What is needed is an exact copy of every record below.

Source data:
● ● ● ● ● ● ●

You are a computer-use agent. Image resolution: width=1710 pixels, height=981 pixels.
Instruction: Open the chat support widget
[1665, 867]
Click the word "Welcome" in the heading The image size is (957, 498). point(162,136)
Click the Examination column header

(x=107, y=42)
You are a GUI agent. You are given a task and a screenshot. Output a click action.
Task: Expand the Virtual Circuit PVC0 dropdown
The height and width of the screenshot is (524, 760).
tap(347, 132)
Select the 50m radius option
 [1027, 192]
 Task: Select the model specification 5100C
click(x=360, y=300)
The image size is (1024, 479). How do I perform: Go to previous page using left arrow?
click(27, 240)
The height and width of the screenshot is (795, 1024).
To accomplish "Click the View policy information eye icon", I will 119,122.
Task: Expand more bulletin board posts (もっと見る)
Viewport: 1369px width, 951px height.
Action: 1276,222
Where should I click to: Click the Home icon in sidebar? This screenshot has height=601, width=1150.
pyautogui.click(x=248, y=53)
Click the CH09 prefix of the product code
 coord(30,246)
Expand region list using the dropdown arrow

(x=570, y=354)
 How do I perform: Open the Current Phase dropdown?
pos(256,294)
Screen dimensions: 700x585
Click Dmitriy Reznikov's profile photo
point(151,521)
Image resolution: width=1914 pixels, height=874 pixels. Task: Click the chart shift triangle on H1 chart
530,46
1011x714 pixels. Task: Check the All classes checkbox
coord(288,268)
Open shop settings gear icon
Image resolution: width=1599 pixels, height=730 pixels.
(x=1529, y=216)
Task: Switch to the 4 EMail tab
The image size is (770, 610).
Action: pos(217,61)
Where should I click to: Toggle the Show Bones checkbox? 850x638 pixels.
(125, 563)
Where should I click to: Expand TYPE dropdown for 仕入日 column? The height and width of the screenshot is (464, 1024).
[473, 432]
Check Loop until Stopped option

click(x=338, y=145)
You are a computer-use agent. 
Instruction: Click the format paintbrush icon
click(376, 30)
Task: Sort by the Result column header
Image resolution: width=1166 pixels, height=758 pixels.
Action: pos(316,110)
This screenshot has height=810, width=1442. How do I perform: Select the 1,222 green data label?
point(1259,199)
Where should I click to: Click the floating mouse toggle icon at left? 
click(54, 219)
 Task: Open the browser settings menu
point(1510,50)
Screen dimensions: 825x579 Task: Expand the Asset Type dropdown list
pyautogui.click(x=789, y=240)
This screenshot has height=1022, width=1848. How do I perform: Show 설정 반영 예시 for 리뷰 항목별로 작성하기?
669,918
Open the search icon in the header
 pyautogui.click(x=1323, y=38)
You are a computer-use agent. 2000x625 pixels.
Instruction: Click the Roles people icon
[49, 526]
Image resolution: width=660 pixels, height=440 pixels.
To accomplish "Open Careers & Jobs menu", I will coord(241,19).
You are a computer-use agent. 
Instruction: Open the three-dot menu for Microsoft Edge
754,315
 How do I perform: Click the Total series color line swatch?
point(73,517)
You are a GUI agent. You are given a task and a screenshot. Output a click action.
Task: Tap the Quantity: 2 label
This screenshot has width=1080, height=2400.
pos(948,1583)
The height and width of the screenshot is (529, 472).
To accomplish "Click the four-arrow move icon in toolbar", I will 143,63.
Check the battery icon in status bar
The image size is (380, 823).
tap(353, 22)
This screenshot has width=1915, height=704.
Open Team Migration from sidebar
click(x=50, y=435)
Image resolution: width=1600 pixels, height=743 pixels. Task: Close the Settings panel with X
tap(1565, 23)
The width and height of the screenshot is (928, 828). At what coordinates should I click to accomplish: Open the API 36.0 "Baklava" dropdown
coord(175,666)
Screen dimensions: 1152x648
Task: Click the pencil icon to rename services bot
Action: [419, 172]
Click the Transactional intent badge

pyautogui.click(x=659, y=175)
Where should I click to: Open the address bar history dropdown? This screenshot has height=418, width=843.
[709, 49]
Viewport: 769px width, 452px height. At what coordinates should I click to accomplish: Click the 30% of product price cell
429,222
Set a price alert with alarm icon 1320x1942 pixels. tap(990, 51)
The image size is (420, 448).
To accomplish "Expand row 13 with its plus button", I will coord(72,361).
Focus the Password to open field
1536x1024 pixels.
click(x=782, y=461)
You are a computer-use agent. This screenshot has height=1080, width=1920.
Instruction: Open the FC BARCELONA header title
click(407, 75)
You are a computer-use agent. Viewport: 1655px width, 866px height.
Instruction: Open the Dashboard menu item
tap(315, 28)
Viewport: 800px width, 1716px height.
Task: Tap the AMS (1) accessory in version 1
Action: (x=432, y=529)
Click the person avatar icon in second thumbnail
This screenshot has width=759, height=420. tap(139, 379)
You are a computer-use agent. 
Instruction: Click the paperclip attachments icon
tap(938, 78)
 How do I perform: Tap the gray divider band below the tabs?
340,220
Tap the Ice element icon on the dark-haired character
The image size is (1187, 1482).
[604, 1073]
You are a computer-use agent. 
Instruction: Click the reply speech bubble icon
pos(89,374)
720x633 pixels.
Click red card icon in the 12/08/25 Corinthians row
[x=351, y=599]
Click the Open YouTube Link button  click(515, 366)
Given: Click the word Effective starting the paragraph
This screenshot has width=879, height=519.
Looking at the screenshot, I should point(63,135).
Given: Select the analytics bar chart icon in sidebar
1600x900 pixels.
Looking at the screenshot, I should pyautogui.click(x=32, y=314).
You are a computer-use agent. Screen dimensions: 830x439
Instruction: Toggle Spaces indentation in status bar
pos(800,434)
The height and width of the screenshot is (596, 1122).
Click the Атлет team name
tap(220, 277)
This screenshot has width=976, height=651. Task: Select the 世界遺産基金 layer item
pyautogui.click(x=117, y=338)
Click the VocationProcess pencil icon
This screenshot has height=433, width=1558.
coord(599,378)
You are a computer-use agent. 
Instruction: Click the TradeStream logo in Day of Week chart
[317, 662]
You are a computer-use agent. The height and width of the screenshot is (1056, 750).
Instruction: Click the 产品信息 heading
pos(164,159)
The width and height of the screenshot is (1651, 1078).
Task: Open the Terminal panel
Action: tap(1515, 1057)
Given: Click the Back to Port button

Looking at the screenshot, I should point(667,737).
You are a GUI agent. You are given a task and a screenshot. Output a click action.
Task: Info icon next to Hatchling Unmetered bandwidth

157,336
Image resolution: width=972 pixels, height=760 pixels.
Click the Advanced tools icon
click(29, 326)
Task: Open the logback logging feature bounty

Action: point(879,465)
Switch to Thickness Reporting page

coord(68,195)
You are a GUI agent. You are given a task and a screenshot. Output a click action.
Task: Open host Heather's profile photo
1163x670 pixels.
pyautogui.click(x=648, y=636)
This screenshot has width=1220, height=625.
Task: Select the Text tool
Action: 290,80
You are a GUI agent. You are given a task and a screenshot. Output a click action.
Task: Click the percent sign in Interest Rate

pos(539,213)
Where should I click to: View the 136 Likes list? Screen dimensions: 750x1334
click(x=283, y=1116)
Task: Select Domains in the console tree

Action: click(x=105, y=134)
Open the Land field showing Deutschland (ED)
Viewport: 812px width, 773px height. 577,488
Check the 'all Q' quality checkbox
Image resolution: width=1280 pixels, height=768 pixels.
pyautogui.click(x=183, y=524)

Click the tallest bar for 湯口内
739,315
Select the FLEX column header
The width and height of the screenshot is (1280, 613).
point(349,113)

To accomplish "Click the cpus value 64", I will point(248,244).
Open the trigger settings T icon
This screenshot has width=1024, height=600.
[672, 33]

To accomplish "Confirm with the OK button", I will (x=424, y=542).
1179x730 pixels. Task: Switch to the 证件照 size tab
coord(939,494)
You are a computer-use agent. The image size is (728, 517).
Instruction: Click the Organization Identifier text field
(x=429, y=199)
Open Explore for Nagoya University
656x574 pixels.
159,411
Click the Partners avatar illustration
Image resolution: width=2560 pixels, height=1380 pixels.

● ● ● ● ● ● ●

- _Response_:
You are a computer-use agent. Image resolution: width=1710 pixels, height=981 pixels.
Instruction: Open the chat support widget
[1665, 867]
Click the word "Welcome" in the heading The image size is (957, 498). point(162,136)
Click the Examination column header

(x=107, y=42)
You are a GUI agent. You are given a task and a screenshot. Output a click action.
Task: Expand the Virtual Circuit PVC0 dropdown
The height and width of the screenshot is (524, 760).
tap(347, 132)
Select the 50m radius option
 [1027, 192]
 Task: Select the model specification 5100C
click(x=360, y=300)
The image size is (1024, 479). How do I perform: Go to previous page using left arrow?
click(27, 240)
The height and width of the screenshot is (795, 1024).
To accomplish "Click the View policy information eye icon", I will 119,122.
Task: Expand more bulletin board posts (もっと見る)
Viewport: 1369px width, 951px height.
Action: 1276,222
Where should I click to: Click the Home icon in sidebar? This screenshot has height=601, width=1150.
pyautogui.click(x=248, y=53)
Click the CH09 prefix of the product code
 coord(30,246)
Expand region list using the dropdown arrow

(x=570, y=354)
 How do I perform: Open the Current Phase dropdown?
pos(256,294)
Screen dimensions: 700x585
Click Dmitriy Reznikov's profile photo
point(151,521)
Image resolution: width=1914 pixels, height=874 pixels. Task: Click the chart shift triangle on H1 chart
530,46
1011x714 pixels. Task: Check the All classes checkbox
coord(288,268)
Open shop settings gear icon
Image resolution: width=1599 pixels, height=730 pixels.
(x=1529, y=216)
Task: Switch to the 4 EMail tab
The image size is (770, 610).
Action: pos(217,61)
Where should I click to: Toggle the Show Bones checkbox? 850x638 pixels.
(125, 563)
Where should I click to: Expand TYPE dropdown for 仕入日 column? The height and width of the screenshot is (464, 1024).
[473, 432]
Check Loop until Stopped option

click(x=338, y=145)
You are a computer-use agent. 
Instruction: Click the format paintbrush icon
click(376, 30)
Task: Sort by the Result column header
Image resolution: width=1166 pixels, height=758 pixels.
Action: pos(316,110)
This screenshot has height=810, width=1442. How do I perform: Select the 1,222 green data label?
point(1259,199)
Where should I click to: Click the floating mouse toggle icon at left? 
click(54, 219)
 Task: Open the browser settings menu
point(1510,50)
Screen dimensions: 825x579 Task: Expand the Asset Type dropdown list
pyautogui.click(x=789, y=240)
This screenshot has height=1022, width=1848. How do I perform: Show 설정 반영 예시 for 리뷰 항목별로 작성하기?
669,918
Open the search icon in the header
 pyautogui.click(x=1323, y=38)
You are a computer-use agent. 2000x625 pixels.
Instruction: Click the Roles people icon
[49, 526]
Image resolution: width=660 pixels, height=440 pixels.
To accomplish "Open Careers & Jobs menu", I will coord(241,19).
You are a computer-use agent. 
Instruction: Open the three-dot menu for Microsoft Edge
754,315
 How do I perform: Click the Total series color line swatch?
point(73,517)
You are a GUI agent. You are given a task and a screenshot. Output a click action.
Task: Tap the Quantity: 2 label
This screenshot has width=1080, height=2400.
pos(948,1583)
The height and width of the screenshot is (529, 472).
To accomplish "Click the four-arrow move icon in toolbar", I will 143,63.
Check the battery icon in status bar
The image size is (380, 823).
tap(353, 22)
This screenshot has width=1915, height=704.
Open Team Migration from sidebar
click(x=50, y=435)
Image resolution: width=1600 pixels, height=743 pixels. Task: Close the Settings panel with X
tap(1565, 23)
The width and height of the screenshot is (928, 828). At what coordinates should I click to accomplish: Open the API 36.0 "Baklava" dropdown
coord(175,666)
Screen dimensions: 1152x648
Task: Click the pencil icon to rename services bot
Action: [419, 172]
Click the Transactional intent badge

pyautogui.click(x=659, y=175)
Where should I click to: Open the address bar history dropdown? This screenshot has height=418, width=843.
[709, 49]
Viewport: 769px width, 452px height. At what coordinates should I click to accomplish: Click the 30% of product price cell
429,222
Set a price alert with alarm icon 1320x1942 pixels. tap(990, 51)
The image size is (420, 448).
To accomplish "Expand row 13 with its plus button", I will coord(72,361).
Focus the Password to open field
1536x1024 pixels.
click(x=782, y=461)
You are a computer-use agent. This screenshot has height=1080, width=1920.
Instruction: Open the FC BARCELONA header title
click(407, 75)
You are a computer-use agent. Viewport: 1655px width, 866px height.
Instruction: Open the Dashboard menu item
tap(315, 28)
Viewport: 800px width, 1716px height.
Task: Tap the AMS (1) accessory in version 1
Action: (x=432, y=529)
Click the person avatar icon in second thumbnail
This screenshot has width=759, height=420. tap(139, 379)
You are a computer-use agent. 
Instruction: Click the paperclip attachments icon
tap(938, 78)
 How do I perform: Tap the gray divider band below the tabs?
340,220
Tap the Ice element icon on the dark-haired character
The image size is (1187, 1482).
[604, 1073]
You are a computer-use agent. 
Instruction: Click the reply speech bubble icon
pos(89,374)
720x633 pixels.
Click red card icon in the 12/08/25 Corinthians row
[x=351, y=599]
Click the Open YouTube Link button  click(515, 366)
Given: Click the word Effective starting the paragraph
This screenshot has width=879, height=519.
Looking at the screenshot, I should point(63,135).
Given: Select the analytics bar chart icon in sidebar
1600x900 pixels.
Looking at the screenshot, I should pyautogui.click(x=32, y=314).
You are a computer-use agent. Screen dimensions: 830x439
Instruction: Toggle Spaces indentation in status bar
pos(800,434)
The height and width of the screenshot is (596, 1122).
Click the Атлет team name
tap(220, 277)
This screenshot has width=976, height=651. Task: Select the 世界遺産基金 layer item
pyautogui.click(x=117, y=338)
Click the VocationProcess pencil icon
This screenshot has height=433, width=1558.
coord(599,378)
You are a computer-use agent. 
Instruction: Click the TradeStream logo in Day of Week chart
[317, 662]
You are a computer-use agent. The height and width of the screenshot is (1056, 750).
Instruction: Click the 产品信息 heading
pos(164,159)
The width and height of the screenshot is (1651, 1078).
Task: Open the Terminal panel
Action: tap(1515, 1057)
Given: Click the Back to Port button

Looking at the screenshot, I should point(667,737).
You are a GUI agent. You are given a task and a screenshot. Output a click action.
Task: Info icon next to Hatchling Unmetered bandwidth

157,336
Image resolution: width=972 pixels, height=760 pixels.
Click the Advanced tools icon
click(29, 326)
Task: Open the logback logging feature bounty

Action: point(879,465)
Switch to Thickness Reporting page

coord(68,195)
You are a GUI agent. You are given a task and a screenshot. Output a click action.
Task: Open host Heather's profile photo
1163x670 pixels.
pyautogui.click(x=648, y=636)
This screenshot has width=1220, height=625.
Task: Select the Text tool
Action: 290,80
You are a GUI agent. You are given a task and a screenshot. Output a click action.
Task: Click the percent sign in Interest Rate

pos(539,213)
Where should I click to: View the 136 Likes list? Screen dimensions: 750x1334
click(x=283, y=1116)
Task: Select Domains in the console tree

Action: click(x=105, y=134)
Open the Land field showing Deutschland (ED)
Viewport: 812px width, 773px height. 577,488
Check the 'all Q' quality checkbox
Image resolution: width=1280 pixels, height=768 pixels.
pyautogui.click(x=183, y=524)

Click the tallest bar for 湯口内
739,315
Select the FLEX column header
The width and height of the screenshot is (1280, 613).
point(349,113)

To accomplish "Click the cpus value 64", I will point(248,244).
Open the trigger settings T icon
This screenshot has width=1024, height=600.
[672, 33]

To accomplish "Confirm with the OK button", I will (x=424, y=542).
1179x730 pixels. Task: Switch to the 证件照 size tab
coord(939,494)
You are a computer-use agent. The image size is (728, 517).
Instruction: Click the Organization Identifier text field
(x=429, y=199)
Open Explore for Nagoya University
656x574 pixels.
159,411
Click the Partners avatar illustration
Image resolution: width=2560 pixels, height=1380 pixels.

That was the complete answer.